[Records from a data collection]
BEGIN

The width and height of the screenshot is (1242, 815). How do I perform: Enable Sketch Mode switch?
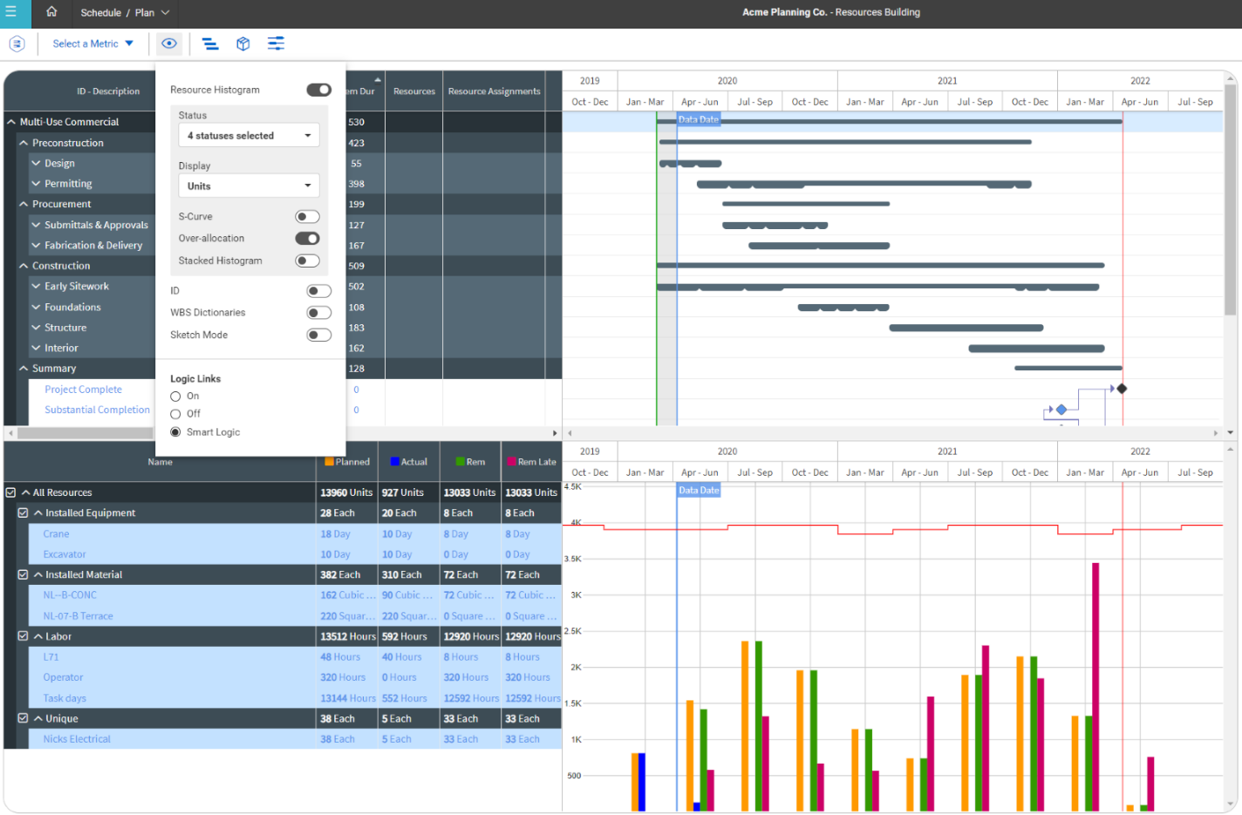tap(318, 335)
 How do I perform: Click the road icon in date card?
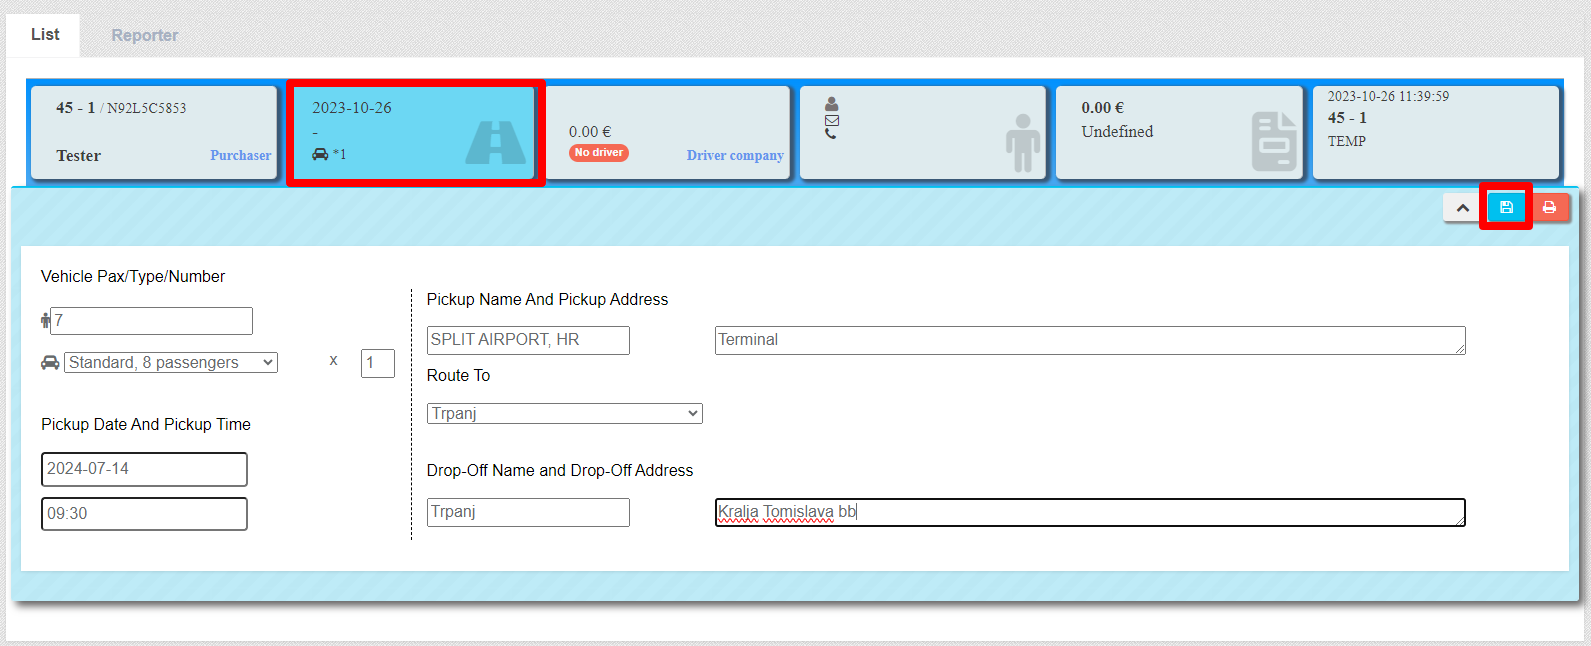click(495, 143)
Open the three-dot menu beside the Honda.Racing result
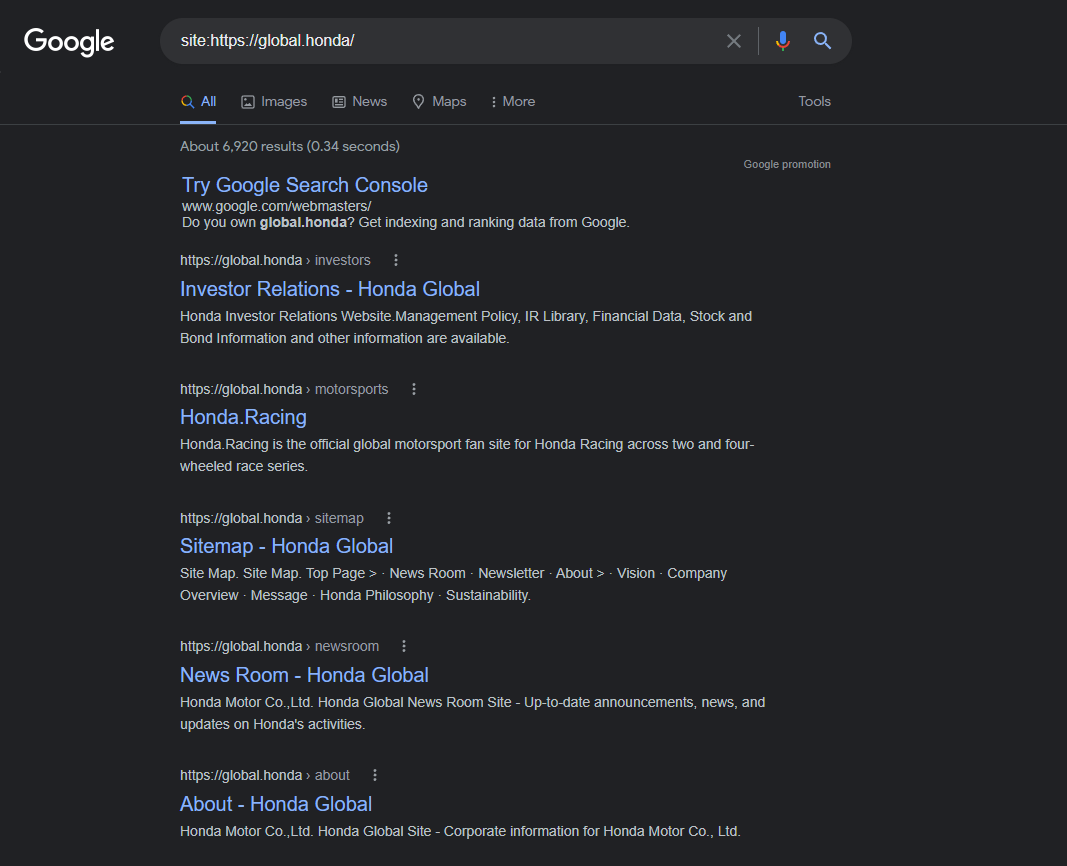The height and width of the screenshot is (866, 1067). 413,388
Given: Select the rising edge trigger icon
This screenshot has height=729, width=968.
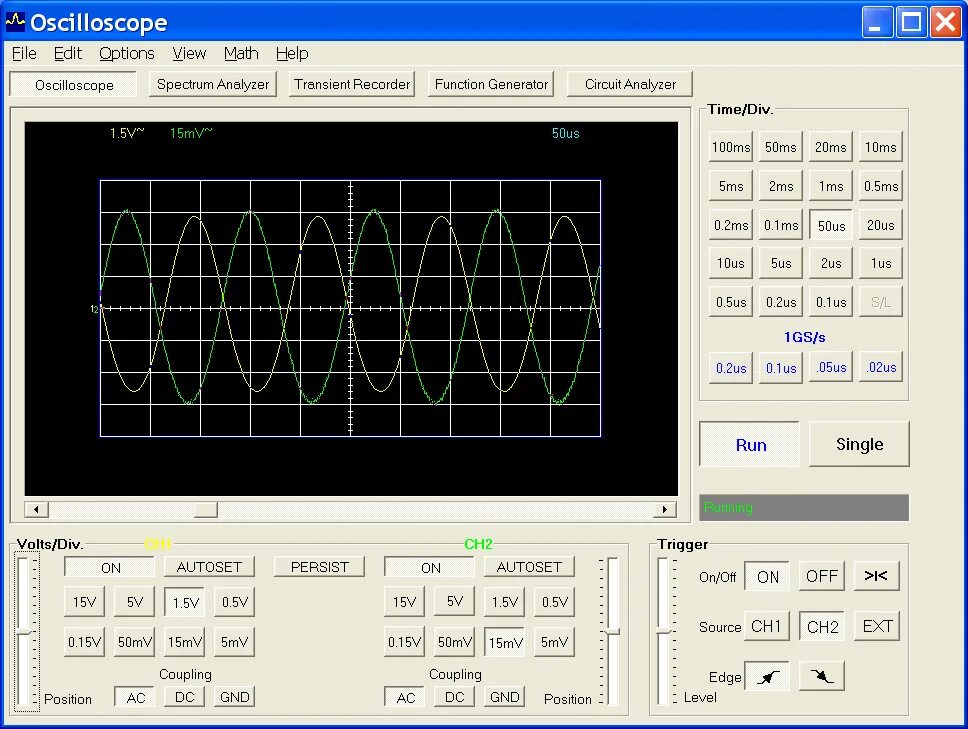Looking at the screenshot, I should click(767, 677).
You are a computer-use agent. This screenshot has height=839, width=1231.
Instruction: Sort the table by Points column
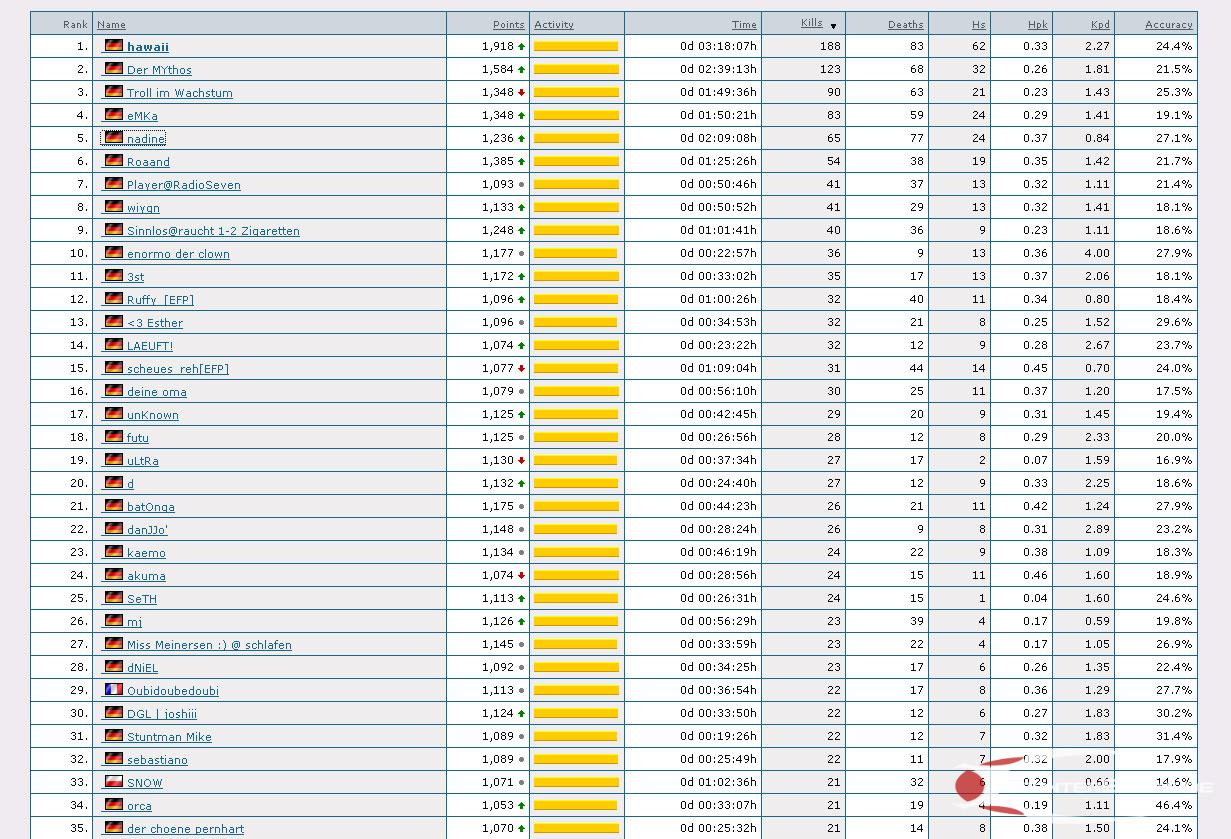click(508, 24)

END

▸ **Exercise directions**: Beginning with the line that contains "You are a computer-use" and ending with the last line of the data above, output those lines exactly and nothing more, without any pictures.

▸ **Exercise solution**:
You are a computer-use agent. This screenshot has height=839, width=1231.
Instruction: Sort the table by Points column
click(508, 24)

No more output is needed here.